可只要是使君下令要除之人,必定自有取死之道。
但凡使君有令,秦镇川万死不辞。”
高俅低低笑了一声,喃喃自语:“年轻的士兵渴望建功立业啊。”
随后收敛心绪,抬眼吩咐道:“下山回营。
明日整顿人手,随我出去一趟,截击吐蕃斥候。
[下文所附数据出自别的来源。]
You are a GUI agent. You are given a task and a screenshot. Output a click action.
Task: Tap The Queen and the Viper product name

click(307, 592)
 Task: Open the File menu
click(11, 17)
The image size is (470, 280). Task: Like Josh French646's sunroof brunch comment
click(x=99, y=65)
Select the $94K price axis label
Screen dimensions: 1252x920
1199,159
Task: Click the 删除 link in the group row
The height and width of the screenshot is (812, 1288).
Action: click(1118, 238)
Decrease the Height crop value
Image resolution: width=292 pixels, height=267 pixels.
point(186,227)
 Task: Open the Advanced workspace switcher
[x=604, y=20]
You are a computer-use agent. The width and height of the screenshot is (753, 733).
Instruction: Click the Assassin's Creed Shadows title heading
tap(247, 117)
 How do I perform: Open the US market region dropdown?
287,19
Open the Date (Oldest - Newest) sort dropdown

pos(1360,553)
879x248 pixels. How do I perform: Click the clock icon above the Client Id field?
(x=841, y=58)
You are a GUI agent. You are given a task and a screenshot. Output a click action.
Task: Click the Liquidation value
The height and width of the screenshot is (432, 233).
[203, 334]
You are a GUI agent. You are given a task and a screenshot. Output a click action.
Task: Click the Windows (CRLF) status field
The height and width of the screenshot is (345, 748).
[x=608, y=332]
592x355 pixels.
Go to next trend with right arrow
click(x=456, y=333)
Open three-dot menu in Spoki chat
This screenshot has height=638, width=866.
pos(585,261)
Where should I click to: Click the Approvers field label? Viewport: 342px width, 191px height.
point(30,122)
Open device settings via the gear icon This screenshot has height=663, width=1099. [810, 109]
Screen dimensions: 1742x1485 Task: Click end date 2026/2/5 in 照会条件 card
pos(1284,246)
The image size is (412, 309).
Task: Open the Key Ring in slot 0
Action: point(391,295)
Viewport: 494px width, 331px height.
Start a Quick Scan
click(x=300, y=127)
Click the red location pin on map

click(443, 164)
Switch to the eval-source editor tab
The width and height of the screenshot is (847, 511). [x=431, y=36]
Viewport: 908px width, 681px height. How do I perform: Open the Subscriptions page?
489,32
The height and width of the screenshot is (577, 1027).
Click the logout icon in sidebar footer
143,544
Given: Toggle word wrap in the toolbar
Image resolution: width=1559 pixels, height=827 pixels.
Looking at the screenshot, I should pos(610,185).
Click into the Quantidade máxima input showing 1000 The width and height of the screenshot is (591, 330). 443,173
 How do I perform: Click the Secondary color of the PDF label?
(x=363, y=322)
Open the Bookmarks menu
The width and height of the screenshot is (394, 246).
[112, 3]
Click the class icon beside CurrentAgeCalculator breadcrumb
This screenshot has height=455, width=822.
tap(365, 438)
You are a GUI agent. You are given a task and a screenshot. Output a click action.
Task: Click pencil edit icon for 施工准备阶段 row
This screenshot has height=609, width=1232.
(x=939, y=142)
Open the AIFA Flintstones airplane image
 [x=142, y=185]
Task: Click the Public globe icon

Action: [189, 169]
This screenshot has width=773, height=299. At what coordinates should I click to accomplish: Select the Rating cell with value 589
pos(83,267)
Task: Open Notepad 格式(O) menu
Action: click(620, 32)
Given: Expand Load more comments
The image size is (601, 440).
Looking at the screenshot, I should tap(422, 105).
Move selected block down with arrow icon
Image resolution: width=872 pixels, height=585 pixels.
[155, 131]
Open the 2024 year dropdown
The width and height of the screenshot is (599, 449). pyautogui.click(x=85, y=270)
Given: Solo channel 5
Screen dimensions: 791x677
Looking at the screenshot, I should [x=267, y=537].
”
次日清晨,晓霜覆野,寒风料峭。
西军顶级大将刘法亲自点选一队精锐士卒,专程随行护持,陪同高俅前往边境河滩伏杀吐蕃斥候。
高俅一夜辗转无眠,在床榻上翻来覆去心绪难平。
他穿越至今、步步为营,靠着权谋布局、调兵遣将,暗中定夺无数人生死,向来举重若轻。
可他心里清楚,坐在帐中上嘴皮碰下嘴皮、以权势定人生死,与亲手白刃相向、见红夺命,是全然不同的两回事。
他暗自感慨,若自己是这个时代未经世事、血气方刚的少年郎,上阵杀敌只会满腔热血。
偏偏是见过百态、阅尽世事的过来人,当真应了那句江湖越老,胆子越小。
忐忑之余,心底又翻涌着一股莫名的激昂。
他反复在脑海中推演画面,幻想亲手斩下敌酋首级、沙场快意恩仇的一幕,心绪在怯懦与果敢之间反复拉扯。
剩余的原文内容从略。